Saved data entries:
● ● ● ●
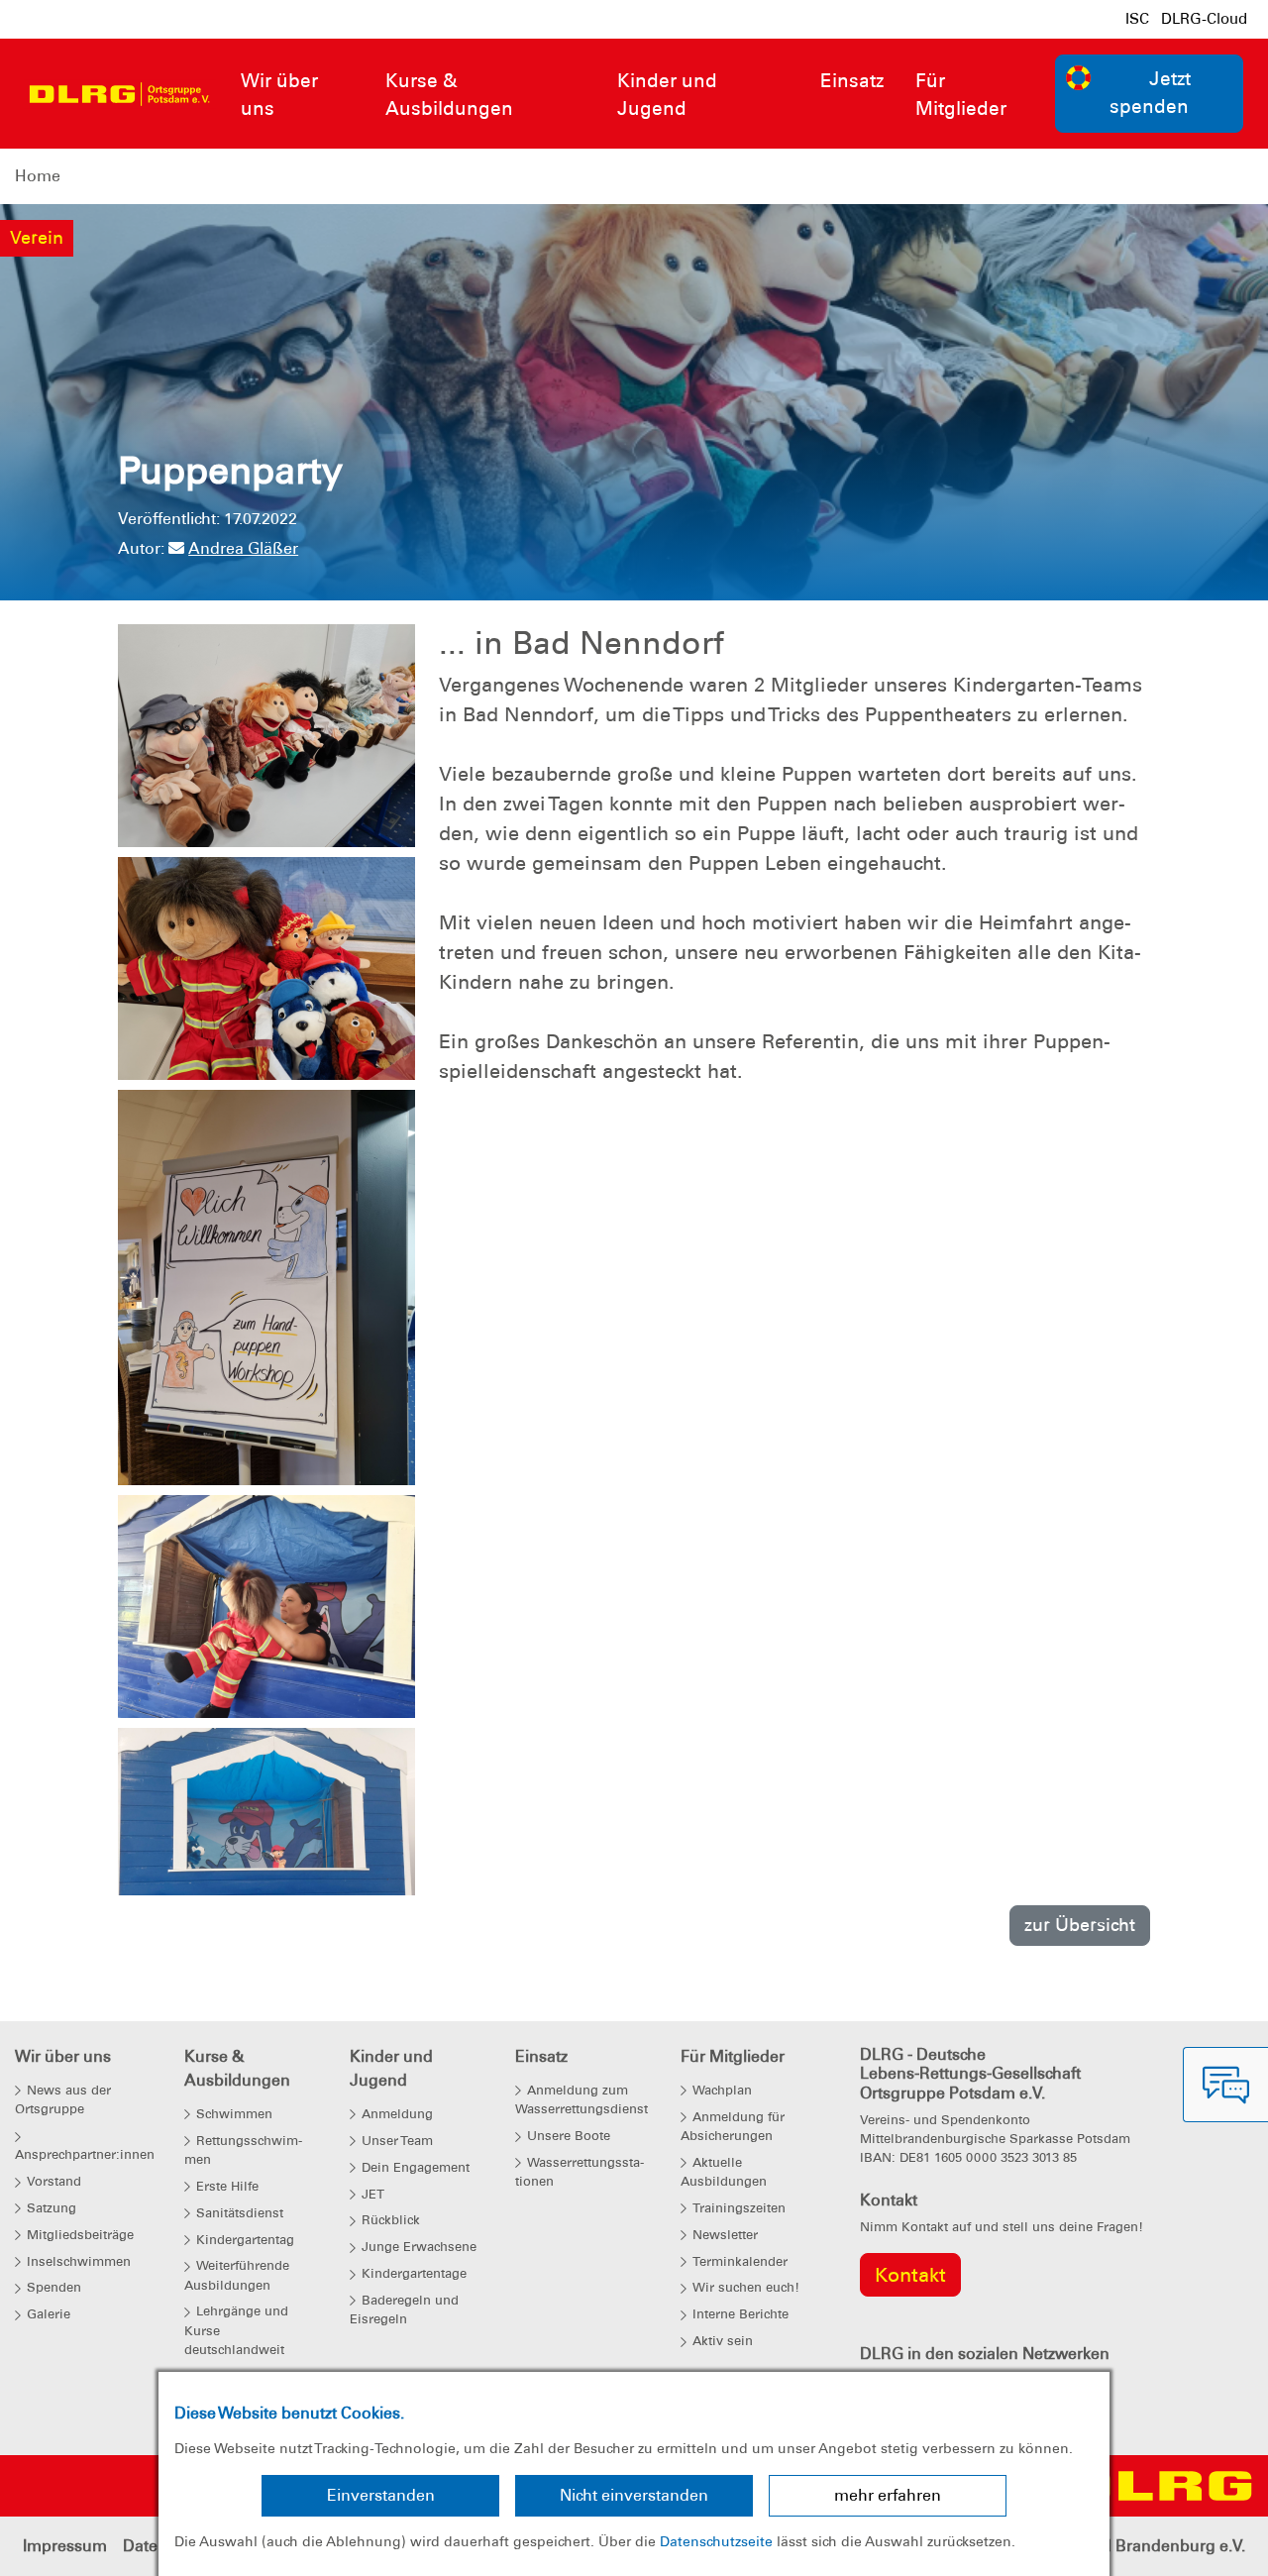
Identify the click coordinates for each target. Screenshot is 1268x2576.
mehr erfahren (887, 2495)
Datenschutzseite (716, 2541)
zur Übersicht (1079, 1924)
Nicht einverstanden (634, 2495)
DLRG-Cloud (1204, 19)
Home (37, 175)
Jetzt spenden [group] (1150, 93)
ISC (1137, 19)
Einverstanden (381, 2495)
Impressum (65, 2545)
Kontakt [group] (910, 2275)
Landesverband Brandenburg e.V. (1120, 2545)
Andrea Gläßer (243, 548)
● ● ● ●
Nothing but the lines from the one containing "Datenschutzseite (716, 2541)" through the final line of the data above is to be reproduced, each exactly as written.

→ **Output for this exercise**
Datenschutzseite (716, 2541)
zur Übersicht (1079, 1924)
Nicht einverstanden (634, 2495)
DLRG-Cloud (1204, 19)
Home (37, 175)
Jetzt spenden [group] (1150, 93)
ISC (1137, 19)
Einverstanden (381, 2495)
Impressum (65, 2545)
Kontakt [group] (910, 2275)
Landesverband Brandenburg e.V. (1120, 2545)
Andrea Gläßer (243, 548)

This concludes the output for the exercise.